● Available data

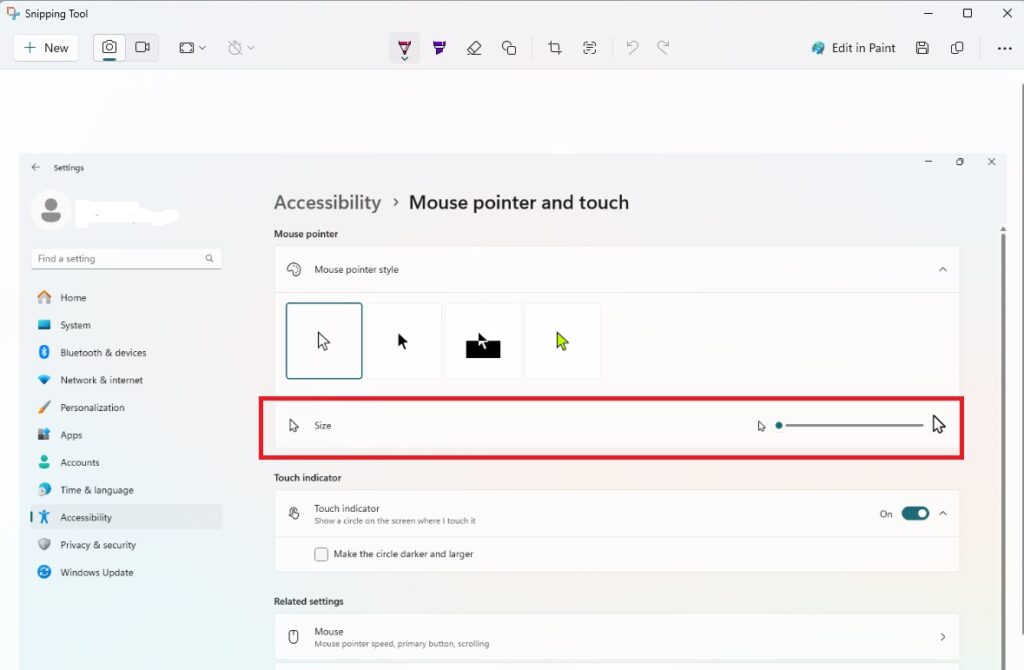Select the Crop tool
The width and height of the screenshot is (1024, 670).
(554, 47)
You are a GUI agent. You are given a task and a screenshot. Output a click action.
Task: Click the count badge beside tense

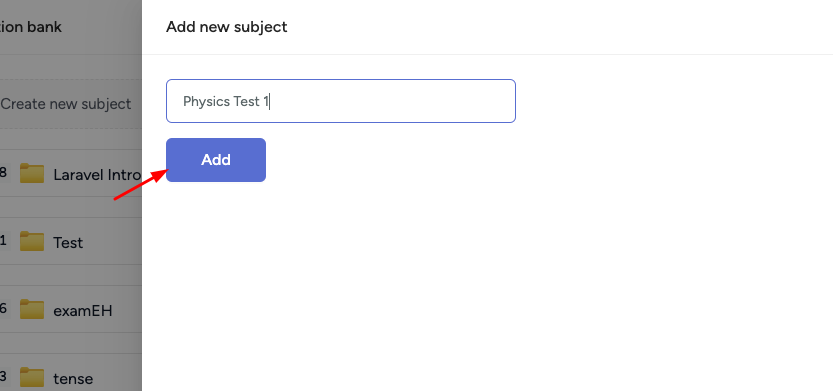[x=4, y=377]
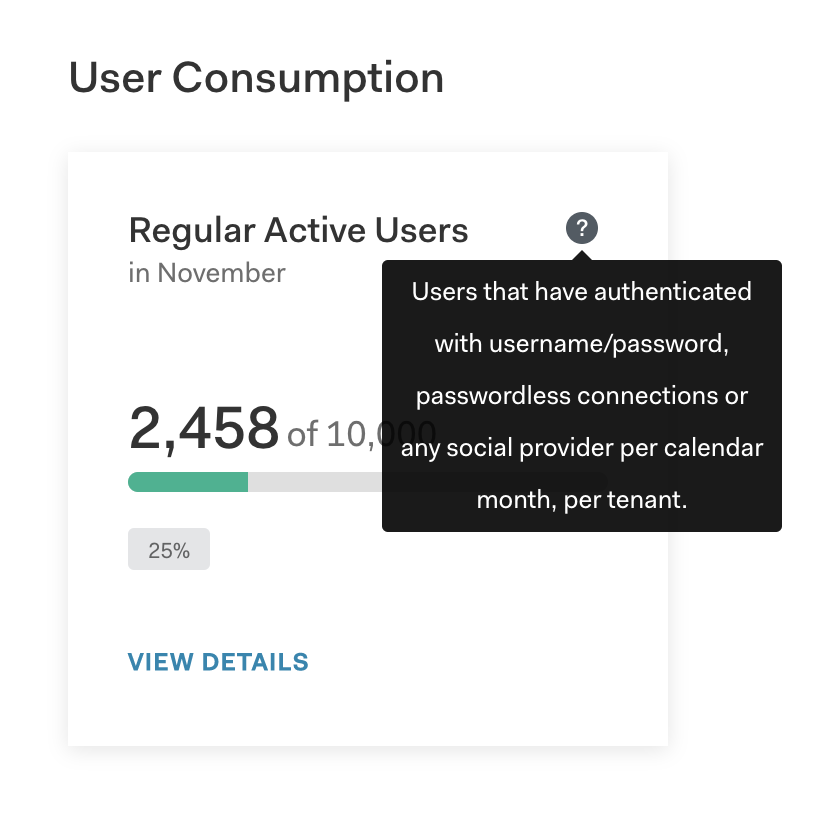The image size is (836, 824).
Task: Click the word "DETAILS" in the blue link
Action: click(255, 662)
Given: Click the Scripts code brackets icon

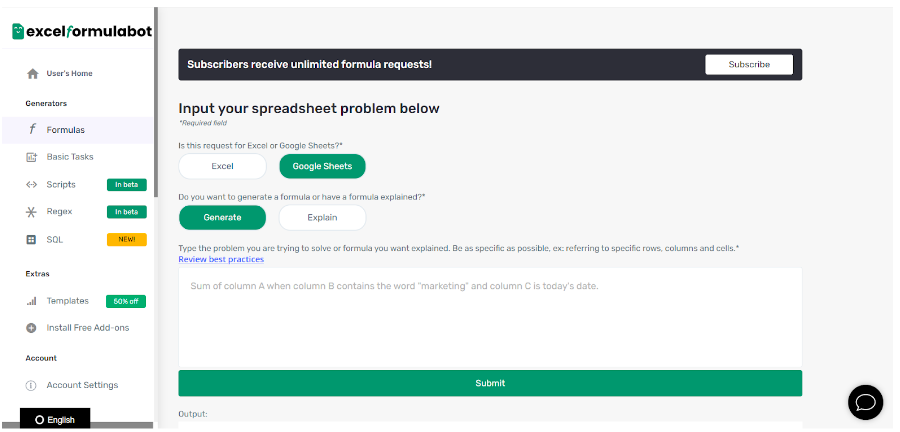Looking at the screenshot, I should pyautogui.click(x=32, y=185).
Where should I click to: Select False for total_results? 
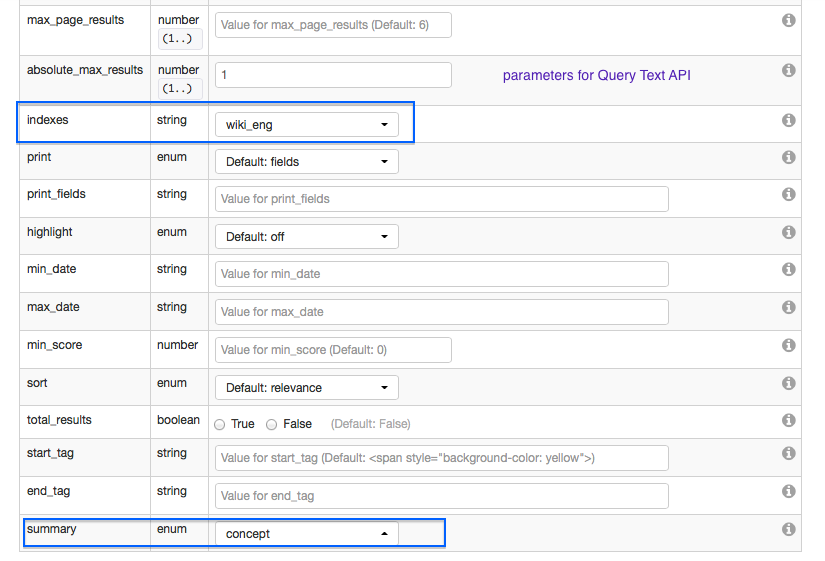point(272,424)
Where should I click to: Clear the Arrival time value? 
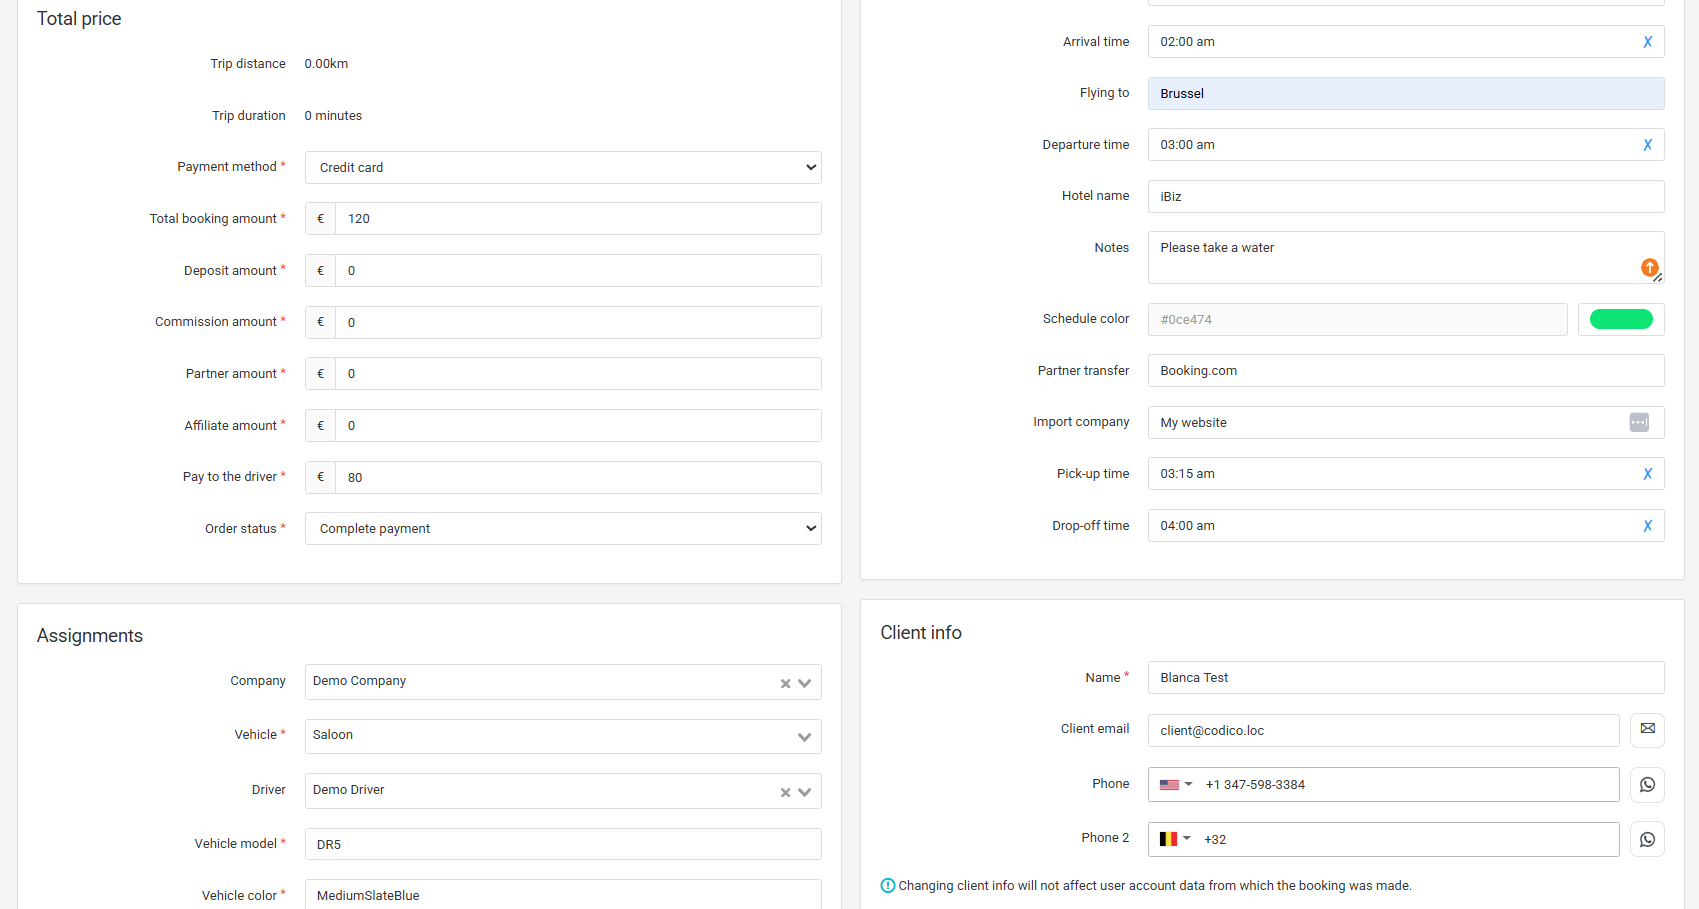pos(1647,42)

● Description of the task
What you give back must be exactly the lines of the listing above from the line containing "You are a GUI" through its last line, inclusive, without pictures, please.

● Solution for this problem
You are a GUI agent. You are given a task and a screenshot. Output a click action.
Task: Click the count badge beside tense

[x=4, y=377]
The image size is (836, 824).
Task: Click the word "DETAILS" in the blue link
Action: click(255, 662)
Given: Click the Scripts code brackets icon

Looking at the screenshot, I should pyautogui.click(x=32, y=185).
Where should I click to: Select False for total_results? 
point(272,424)
Where should I click to: Clear the Arrival time value? 
pos(1647,42)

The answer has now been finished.